Le capital, grand oublié des politiques économiques

Sébastien Laye, chercheur associé à l’Institut Thomas More, auteur de Capital et Prospérité (ed. Alternative démocratique, 2016)

Les Echos.fr

1er septembre 2016 • Opinion •


Alors que les responsables politiques et les commentateurs économiques nous serinent un lénifiant refrain sur « l’économie de rentes » contre « l’économie de risque », plus personne ne se penche sur le rôle du capital (défini comme une accumulation de ressources : matérielles, financières, humaines) dans l’origine de la croissance, de la prospérité et de l’emploi.


Parent pauvre du discours d’économie politique, le capital est pourtant l’alpha et l’oméga de nos économies, la quintessence même de la vie de nos entreprises.

En reconnaître l’importance exigerait de courageuses décisions en matière de politique fiscale et monétaire. La première est devenue une simple variable d’ajustement électoraliste (avec de multiples effets d’affichage) alors que nous avons abdiqué la seconde entre les mains de la Banque centrale européenne.

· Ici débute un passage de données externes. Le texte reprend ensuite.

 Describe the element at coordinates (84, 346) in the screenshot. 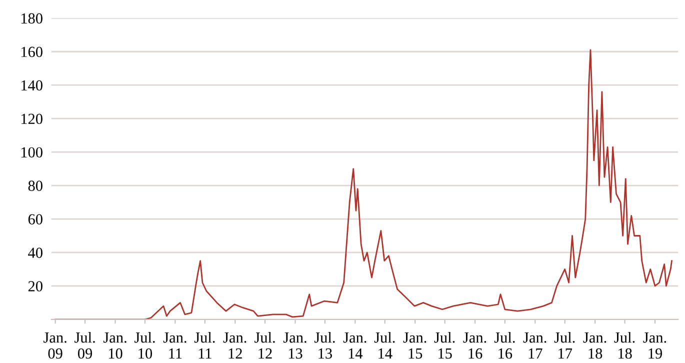

I see `x-tick-label: Jul. 09` at that location.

Les responsables politiques et économiques gagneraient à mieux comprendre le rôle du capital dans nos économies. Surtout, les économistes d’une école peu connue en France, celle dite des « économistes autrichiens » (et leurs descendants contemporains), fournissent tout le canevas intellectuel nécessaire pour mieux envisager les politiques économiques à l’aune des nécessités des entrepreneurs et des investisseurs. Il est heureux de parler enfin des entrepreneurs et des créateurs de richesses dans le débat public, mais encore faut-il proposer une politique économique et fiscale cohérente avec cette reconnaissance.

En premier lieu, en se défaussant sur la construction européenne, nos responsables ont perdu tout instrument de régulation du crédit, des bulles spéculatives et des conditions de formation du capital. Au minimum, ils devraient penser désormais la sortie progressive des politiques monétaires expansionnistes, afin de créer les conditions d’un monde où, à nouveau, les projets économiques auraient un minimum de rendement et de rémunération.

Par ailleurs, nous devrions complètement revoir notre fiscalité en séparant à nouveau la fiscalité du travail et des revenus d’activité de celle du capital financier. Seul François Fillon, à l’heure actuelle, en a pris conscience en proposant une « flat tax » de 30% sur le capital financier. Apporter de la prévisibilité, de la stabilité et de la simplicité aux entrepreneurs et aux investisseurs est la condition sine qua non de la reprise d’une croissance soutenue et de la création d’emplois marchands. La politique de l’épargne devrait être guidée par la reconnaissance du rôle de cette épargne dans le financement des projets (alors qu’aujourd’hui Bercy mise sur le financement par la BPI, l’Etat et le contribuable). A partir de ces prémices, nous pourrions revoir les règles de l’assurance-vie et créer de véritables fonds de pension afin de mieux financer notre système productif (ce qui suppose là aussi la grande réforme fiscale précédemment présentée…).

Ces politiques – n’en déplaise à leurs détracteurs – ne sont pas des mesures ultralibérales, mais sont à envisager en conjonction avec une meilleure efficacité des politiques sociales. Le capital, parent pauvre des politiques publiques, est la seule voie pour sortir la plupart des individus de la grande pauvreté. Ce n’est pas pour rien que l’un des pères du microcrédit, Muhammad Yunus, a pu dire avec justesse : « Pour créer de la richesse, il faut donner accès au capital ».